[DATA PROVIDED]

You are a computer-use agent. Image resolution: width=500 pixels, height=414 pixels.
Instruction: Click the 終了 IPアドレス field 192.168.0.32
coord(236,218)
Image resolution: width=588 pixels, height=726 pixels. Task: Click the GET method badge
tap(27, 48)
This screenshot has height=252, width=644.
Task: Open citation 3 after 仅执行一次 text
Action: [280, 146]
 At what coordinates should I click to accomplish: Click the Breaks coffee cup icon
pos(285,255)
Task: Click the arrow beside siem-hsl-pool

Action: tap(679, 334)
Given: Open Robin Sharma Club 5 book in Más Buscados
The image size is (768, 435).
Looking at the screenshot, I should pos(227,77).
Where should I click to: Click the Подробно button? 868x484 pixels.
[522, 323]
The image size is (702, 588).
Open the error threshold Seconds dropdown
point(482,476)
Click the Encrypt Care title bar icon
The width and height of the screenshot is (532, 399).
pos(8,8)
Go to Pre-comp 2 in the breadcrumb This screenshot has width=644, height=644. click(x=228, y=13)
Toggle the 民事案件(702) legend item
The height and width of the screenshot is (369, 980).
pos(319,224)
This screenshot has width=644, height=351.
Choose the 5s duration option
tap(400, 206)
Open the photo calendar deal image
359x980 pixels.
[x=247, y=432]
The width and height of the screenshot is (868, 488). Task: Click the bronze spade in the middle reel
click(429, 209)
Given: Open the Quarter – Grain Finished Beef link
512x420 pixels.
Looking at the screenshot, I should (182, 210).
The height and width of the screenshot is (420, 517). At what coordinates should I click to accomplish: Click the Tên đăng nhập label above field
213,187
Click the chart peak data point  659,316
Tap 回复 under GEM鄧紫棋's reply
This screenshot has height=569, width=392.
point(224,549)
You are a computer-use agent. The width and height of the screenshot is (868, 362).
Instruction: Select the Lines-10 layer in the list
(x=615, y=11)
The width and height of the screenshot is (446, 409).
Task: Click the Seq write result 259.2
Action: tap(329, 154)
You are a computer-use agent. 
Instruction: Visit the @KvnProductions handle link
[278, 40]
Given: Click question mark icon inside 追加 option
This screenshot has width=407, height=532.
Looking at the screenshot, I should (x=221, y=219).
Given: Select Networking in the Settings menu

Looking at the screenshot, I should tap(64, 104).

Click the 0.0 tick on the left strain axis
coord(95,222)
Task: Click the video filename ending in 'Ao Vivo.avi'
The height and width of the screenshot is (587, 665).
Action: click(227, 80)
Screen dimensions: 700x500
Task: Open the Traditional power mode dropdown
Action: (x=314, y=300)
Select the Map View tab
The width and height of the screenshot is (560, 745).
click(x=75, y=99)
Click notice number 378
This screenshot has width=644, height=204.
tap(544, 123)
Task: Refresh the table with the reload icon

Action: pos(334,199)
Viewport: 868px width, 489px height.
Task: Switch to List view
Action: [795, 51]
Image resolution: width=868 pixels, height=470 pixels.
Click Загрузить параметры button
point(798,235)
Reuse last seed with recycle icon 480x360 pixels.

[/DATA PROVIDED]

● **EXERCISE DETAILS**:
Pull every line with the string "agent" from the data above.

● **SOLUTION**:
You are a computer-use agent. Image resolution: width=500 pixels, height=414 pixels.
You are a computer-use agent. The width and height of the screenshot is (868, 362).
You are a computer-use agent. 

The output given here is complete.